-- Input data follows --

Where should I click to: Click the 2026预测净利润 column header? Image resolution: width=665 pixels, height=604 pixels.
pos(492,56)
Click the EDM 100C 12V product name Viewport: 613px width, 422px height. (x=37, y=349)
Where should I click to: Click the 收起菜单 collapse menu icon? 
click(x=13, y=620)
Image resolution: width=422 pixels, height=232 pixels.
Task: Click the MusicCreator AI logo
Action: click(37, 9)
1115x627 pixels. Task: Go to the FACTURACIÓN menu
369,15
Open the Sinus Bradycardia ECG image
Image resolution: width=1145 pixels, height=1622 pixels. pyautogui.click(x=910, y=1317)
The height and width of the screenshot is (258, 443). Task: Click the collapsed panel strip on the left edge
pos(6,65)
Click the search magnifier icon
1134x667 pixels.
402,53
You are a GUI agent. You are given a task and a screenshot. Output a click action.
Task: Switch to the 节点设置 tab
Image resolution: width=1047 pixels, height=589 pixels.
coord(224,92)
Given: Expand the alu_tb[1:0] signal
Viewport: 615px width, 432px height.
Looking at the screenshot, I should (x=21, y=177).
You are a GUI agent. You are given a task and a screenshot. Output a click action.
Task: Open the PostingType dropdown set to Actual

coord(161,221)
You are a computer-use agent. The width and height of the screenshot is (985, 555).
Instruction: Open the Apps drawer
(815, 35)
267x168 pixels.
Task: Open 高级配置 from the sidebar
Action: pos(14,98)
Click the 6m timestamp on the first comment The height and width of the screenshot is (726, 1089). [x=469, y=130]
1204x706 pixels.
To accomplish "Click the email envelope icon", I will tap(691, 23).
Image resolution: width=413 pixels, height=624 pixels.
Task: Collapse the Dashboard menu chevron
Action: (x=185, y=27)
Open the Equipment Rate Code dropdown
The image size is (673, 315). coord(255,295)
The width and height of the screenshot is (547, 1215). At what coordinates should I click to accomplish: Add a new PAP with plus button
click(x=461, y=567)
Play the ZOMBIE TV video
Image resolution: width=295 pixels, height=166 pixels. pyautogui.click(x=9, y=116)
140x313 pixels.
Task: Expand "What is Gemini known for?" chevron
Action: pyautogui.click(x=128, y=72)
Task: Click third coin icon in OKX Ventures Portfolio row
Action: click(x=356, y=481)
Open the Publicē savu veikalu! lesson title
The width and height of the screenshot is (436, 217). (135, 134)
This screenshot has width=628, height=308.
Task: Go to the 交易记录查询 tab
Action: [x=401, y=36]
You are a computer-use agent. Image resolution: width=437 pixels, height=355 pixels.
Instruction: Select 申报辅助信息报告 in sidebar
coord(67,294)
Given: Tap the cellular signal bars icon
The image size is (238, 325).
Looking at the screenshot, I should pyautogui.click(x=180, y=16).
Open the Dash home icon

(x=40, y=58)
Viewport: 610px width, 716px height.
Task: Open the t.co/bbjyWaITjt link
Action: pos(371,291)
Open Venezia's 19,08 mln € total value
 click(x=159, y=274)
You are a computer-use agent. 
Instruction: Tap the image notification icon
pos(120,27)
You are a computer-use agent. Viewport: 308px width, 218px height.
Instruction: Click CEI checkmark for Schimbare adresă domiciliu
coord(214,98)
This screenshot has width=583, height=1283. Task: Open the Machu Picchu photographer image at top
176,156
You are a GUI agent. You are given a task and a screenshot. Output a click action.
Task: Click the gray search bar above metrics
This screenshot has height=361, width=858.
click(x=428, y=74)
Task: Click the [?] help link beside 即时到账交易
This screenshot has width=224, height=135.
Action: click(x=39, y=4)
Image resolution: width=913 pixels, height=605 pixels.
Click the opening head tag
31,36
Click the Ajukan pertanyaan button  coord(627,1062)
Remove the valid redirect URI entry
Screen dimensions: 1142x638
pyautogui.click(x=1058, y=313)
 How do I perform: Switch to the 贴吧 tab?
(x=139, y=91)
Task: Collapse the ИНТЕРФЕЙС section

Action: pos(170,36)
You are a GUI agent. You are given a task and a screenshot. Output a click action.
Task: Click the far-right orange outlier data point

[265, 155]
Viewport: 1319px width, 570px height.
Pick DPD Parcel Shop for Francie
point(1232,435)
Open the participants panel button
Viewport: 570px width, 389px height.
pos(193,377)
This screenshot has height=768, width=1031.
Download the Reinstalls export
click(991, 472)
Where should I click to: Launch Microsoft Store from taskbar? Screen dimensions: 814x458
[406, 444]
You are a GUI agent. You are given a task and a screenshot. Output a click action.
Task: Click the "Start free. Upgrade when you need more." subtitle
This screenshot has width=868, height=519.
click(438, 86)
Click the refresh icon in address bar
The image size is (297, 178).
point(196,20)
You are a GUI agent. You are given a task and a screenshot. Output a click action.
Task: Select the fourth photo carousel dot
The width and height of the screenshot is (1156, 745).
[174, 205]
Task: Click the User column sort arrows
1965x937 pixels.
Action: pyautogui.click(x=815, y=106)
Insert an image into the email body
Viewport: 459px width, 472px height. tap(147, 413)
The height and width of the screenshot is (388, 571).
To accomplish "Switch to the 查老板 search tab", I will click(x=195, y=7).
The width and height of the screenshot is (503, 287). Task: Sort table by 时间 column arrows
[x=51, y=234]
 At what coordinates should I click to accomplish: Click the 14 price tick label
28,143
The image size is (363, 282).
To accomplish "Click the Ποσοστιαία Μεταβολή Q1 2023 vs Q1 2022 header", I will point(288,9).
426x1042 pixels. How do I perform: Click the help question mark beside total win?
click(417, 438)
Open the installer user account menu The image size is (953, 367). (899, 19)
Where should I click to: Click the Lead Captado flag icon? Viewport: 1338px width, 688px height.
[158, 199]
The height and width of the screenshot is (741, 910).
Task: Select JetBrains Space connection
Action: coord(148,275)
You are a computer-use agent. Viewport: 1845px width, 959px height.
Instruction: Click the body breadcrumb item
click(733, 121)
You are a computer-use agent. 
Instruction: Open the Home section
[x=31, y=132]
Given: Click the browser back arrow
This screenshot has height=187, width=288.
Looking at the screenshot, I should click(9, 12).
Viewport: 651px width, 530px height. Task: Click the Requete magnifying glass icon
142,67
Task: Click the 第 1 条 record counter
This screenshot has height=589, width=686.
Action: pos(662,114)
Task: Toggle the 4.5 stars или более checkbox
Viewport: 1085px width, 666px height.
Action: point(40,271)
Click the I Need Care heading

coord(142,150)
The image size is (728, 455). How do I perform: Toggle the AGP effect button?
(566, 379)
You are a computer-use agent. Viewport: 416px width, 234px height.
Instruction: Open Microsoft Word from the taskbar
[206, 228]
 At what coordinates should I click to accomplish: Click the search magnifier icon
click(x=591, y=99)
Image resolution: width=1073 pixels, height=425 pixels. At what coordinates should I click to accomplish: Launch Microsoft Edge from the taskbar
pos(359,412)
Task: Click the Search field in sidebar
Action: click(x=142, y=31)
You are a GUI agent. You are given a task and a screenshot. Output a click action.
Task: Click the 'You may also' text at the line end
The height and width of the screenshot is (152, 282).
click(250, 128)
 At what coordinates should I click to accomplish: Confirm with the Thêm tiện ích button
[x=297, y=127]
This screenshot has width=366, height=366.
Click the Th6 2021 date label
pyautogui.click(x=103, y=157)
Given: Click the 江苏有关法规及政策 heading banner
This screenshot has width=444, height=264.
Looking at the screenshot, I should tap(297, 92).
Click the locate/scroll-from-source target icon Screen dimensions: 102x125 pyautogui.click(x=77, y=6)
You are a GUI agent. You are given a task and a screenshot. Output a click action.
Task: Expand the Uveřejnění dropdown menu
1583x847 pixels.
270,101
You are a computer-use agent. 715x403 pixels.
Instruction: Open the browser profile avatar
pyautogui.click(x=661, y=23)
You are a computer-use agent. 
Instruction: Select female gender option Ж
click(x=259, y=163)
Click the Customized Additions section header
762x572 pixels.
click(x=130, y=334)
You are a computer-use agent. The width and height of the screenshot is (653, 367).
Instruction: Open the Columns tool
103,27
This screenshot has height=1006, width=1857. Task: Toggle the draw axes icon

-- Input data concluded --

• **Exercise instructions**
Where the word "computer" shows up in a line of the entries above, copy that line.

• **Answer area**
You are a computer-use agent. The width and height of the screenshot is (985, 555).
You are a computer-use agent. Image resolution: width=437 pixels, height=355 pixels.
You are a computer-use agent. 
You are a computer-use agent. Viewport: 308px width, 218px height.
You are a computer-use agent. Viewport: 1845px width, 959px height.
You are a computer-use agent. 
You are a computer-use agent. Viewport: 416px width, 234px height.
You are a computer-use agent. 715x403 pixels.
You are a computer-use agent. 
You are a computer-use agent. The width and height of the screenshot is (653, 367).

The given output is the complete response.